Configuration of Titan
You also need a HADOOP_CONF_DIR
on the Titan node from which you want to start OLAP jobs. It needs to contain a core-site.xml
file that specifies the NameNode:
<?xml version="1.0"?>
<?xml-stylesheet type="text/xsl" href="configuration.xsl"?>
<configuration>
<property>
<name>fs.default.name</name>
<value>hdfs://COORDINATOR:54310</value>
<description>The name of the default file system. A URI whose
scheme and authority determine the FileSystem implementation. The
uri's scheme determines the config property (fs.SCHEME.impl) naming
the FileSystem implementation class. The uri's authority is used to
determine the host, port, etc. for a filesystem.</description>
</property>
</configuration>
Add the HADOOP_CONF_DIR
to your CLASSPATH
and TinkerPop should be able to access the HDFS. The TinkerPop documentation contains more information about that and how to check whether HDFS is configured correctly.

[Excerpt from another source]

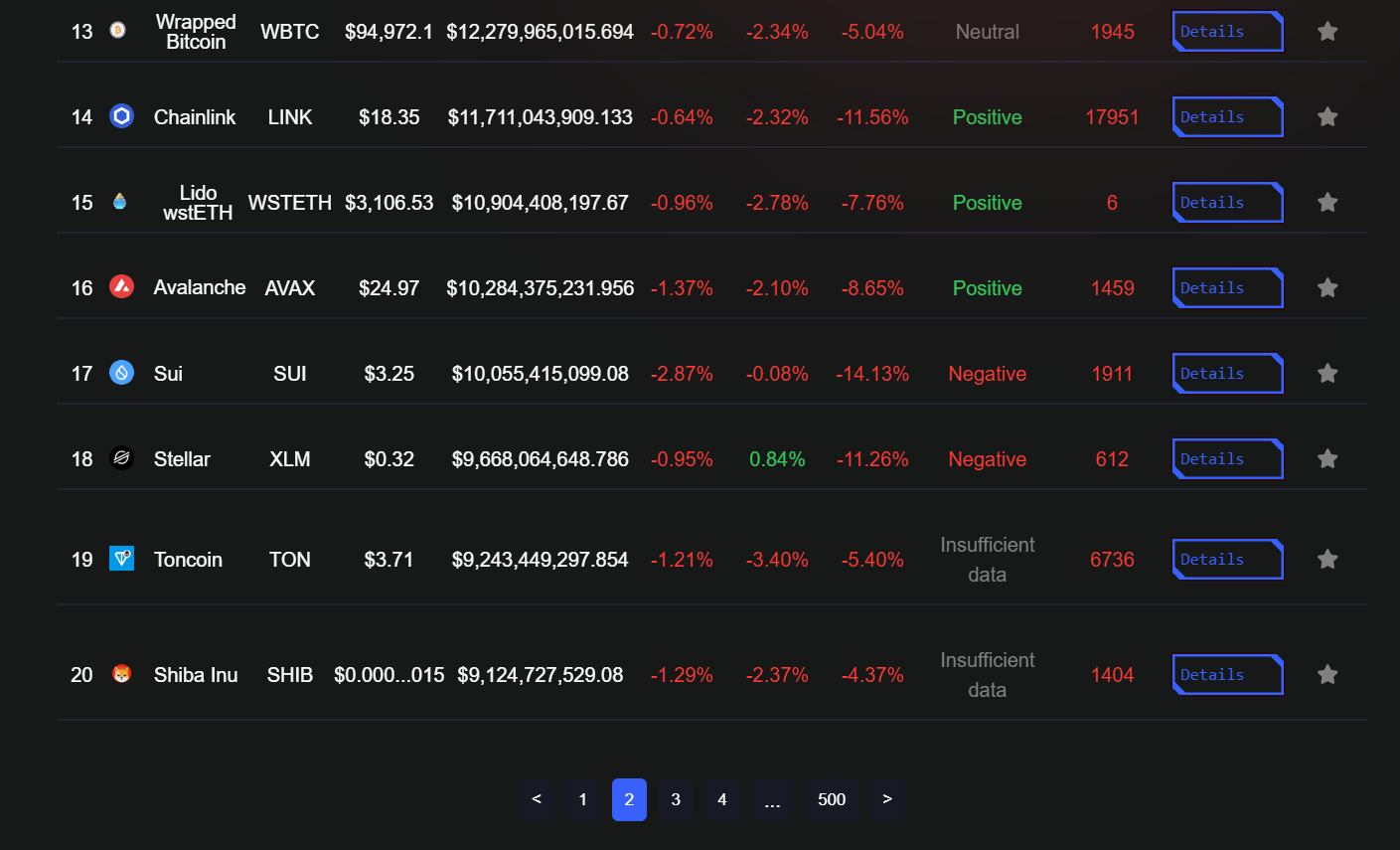Screen dimensions: 1400x850
Task: Click the Avalanche red logo icon
Action: 121,287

Finally, a config file that worked for me:
#
# Hadoop Graph Configuration
#
gremlin.graph=org.apache.tinkerpop.gremlin.hadoop.structure.HadoopGraph
gremlin.hadoop.graphInputFormat=com.thinkaurelius.titan.hadoop.formats.cassandra.CassandraInputFormat
gremlin.hadoop.graphOutputFormat=org.apache.tinkerpop.gremlin.hadoop.structure.io.gryo.GryoOutputFormat
gremlin.hadoop.memoryOutputFormat=org.apache.hadoop.mapreduce.lib.output.SequenceFileOutputFormat
gremlin.hadoop.deriveMemory=false
gremlin.hadoop.jarsInDistributedCache=true
gremlin.hadoop.inputLocation=none
gremlin.hadoop.outputLocation=output
#
# Titan Cassandra InputFormat configuration
#
titanmr.ioformat.conf.storage.backend=cassandrathrift
titanmr.ioformat.conf.storage.hostname=WORKER1,WORKER2,WORKER3
titanmr.ioformat.conf.storage.port=9160
titanmr.ioformat.conf.storage.keyspace=titan
titanmr.ioformat.cf-name=edgestore
#
# Apache Cassandra InputFormat configuration
#
cassandra.input.partitioner.class=org.apache.cassandra.dht.Murmur3Partitioner
cassandra.input.keyspace=titan
cassandra.input.predicate=0c00020b0001000000000b000200000000020003000800047fffffff0000
cassandra.input.columnfamily=edgestore
cassandra.range.batch.size=2147483647
#
# SparkGraphComputer Configuration
#
spark.master=spark://COORDINATOR:7077
spark.serializer=org.apache.spark.serializer.KryoSerializer
Answers
This leads to the following answers:
Is that setup correct?
It seems to be. At least it works with this setup.
Should Titan also be installed on the 3 Spark slave nodes and / or the Spark master?
Since it isn't required, I wouldn't do that as I prefer a separation of Spark and Titan servers which the user can access.
Is there another setup that you would use instead?
I would be happy to hear from someone else who has a different setup.
Will the Spark slaves only read data from the analytics DC and ideally even from Cassandra on the same node?
Since the Cassandra nodes (from the analytics DC) are explicitly configured, the Spark slaves shouldn't be able to pull data from completely different nodes. But I am still not sure about the second part. Maybe someone else can provide more insight here?